_Requirement_: The answer must be an exact copy of the lines from the one containing "Mon compte (310, 17)" through the final line of the material, both included, and nothing else.

_Data for processing_:
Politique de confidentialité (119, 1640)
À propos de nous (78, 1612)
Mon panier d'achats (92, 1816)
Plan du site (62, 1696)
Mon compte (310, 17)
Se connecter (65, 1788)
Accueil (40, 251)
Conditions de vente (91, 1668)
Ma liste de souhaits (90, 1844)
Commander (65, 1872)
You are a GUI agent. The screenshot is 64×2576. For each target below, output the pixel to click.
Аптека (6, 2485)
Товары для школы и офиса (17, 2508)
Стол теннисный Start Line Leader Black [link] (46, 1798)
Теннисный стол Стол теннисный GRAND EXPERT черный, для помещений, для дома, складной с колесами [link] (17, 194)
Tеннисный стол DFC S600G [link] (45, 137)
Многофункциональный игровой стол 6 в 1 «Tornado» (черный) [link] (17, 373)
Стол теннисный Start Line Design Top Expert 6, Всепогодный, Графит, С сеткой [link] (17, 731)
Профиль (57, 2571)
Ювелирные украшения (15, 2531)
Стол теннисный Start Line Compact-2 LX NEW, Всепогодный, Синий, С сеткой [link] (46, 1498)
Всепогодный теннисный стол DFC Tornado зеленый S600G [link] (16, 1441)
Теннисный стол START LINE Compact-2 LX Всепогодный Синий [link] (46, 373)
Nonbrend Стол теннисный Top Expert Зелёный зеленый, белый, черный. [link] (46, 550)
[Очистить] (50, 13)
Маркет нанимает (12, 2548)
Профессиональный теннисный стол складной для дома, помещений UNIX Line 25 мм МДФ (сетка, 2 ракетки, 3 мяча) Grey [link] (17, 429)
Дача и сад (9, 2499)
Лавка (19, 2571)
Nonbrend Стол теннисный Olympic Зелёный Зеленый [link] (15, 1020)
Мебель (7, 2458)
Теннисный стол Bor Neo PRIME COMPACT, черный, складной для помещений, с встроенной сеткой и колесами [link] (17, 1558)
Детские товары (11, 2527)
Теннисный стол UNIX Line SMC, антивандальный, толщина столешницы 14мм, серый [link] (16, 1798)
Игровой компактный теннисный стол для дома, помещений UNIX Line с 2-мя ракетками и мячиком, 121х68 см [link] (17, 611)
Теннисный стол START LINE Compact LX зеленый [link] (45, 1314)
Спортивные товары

_Answer box_:
Mon compte (310, 17)
Se connecter (65, 1788)
Accueil (40, 251)
Conditions de vente (91, 1668)
Ma liste de souhaits (90, 1844)
Commander (65, 1872)
You are a GUI agent. The screenshot is 64×2576. For each target below, output the pixel to click.
Аптека (6, 2485)
Товары для школы и офиса (17, 2508)
Стол теннисный Start Line Leader Black [link] (46, 1798)
Теннисный стол Стол теннисный GRAND EXPERT черный, для помещений, для дома, складной с колесами [link] (17, 194)
Tеннисный стол DFC S600G [link] (45, 137)
Многофункциональный игровой стол 6 в 1 «Tornado» (черный) [link] (17, 373)
Стол теннисный Start Line Design Top Expert 6, Всепогодный, Графит, С сеткой [link] (17, 731)
Профиль (57, 2571)
Ювелирные украшения (15, 2531)
Стол теннисный Start Line Compact-2 LX NEW, Всепогодный, Синий, С сеткой [link] (46, 1498)
Всепогодный теннисный стол DFC Tornado зеленый S600G [link] (16, 1441)
Теннисный стол START LINE Compact-2 LX Всепогодный Синий [link] (46, 373)
Nonbrend Стол теннисный Top Expert Зелёный зеленый, белый, черный. [link] (46, 550)
[Очистить] (50, 13)
Маркет нанимает (12, 2548)
Профессиональный теннисный стол складной для дома, помещений UNIX Line 25 мм МДФ (сетка, 2 ракетки, 3 мяча) Grey [link] (17, 429)
Дача и сад (9, 2499)
Лавка (19, 2571)
Nonbrend Стол теннисный Olympic Зелёный Зеленый [link] (15, 1020)
Мебель (7, 2458)
Теннисный стол Bor Neo PRIME COMPACT, черный, складной для помещений, с встроенной сеткой и колесами [link] (17, 1558)
Детские товары (11, 2527)
Теннисный стол UNIX Line SMC, антивандальный, толщина столешницы 14мм, серый [link] (16, 1798)
Игровой компактный теннисный стол для дома, помещений UNIX Line с 2-мя ракетками и мячиком, 121х68 см [link] (17, 611)
Теннисный стол START LINE Compact LX зеленый [link] (45, 1314)
Спортивные товары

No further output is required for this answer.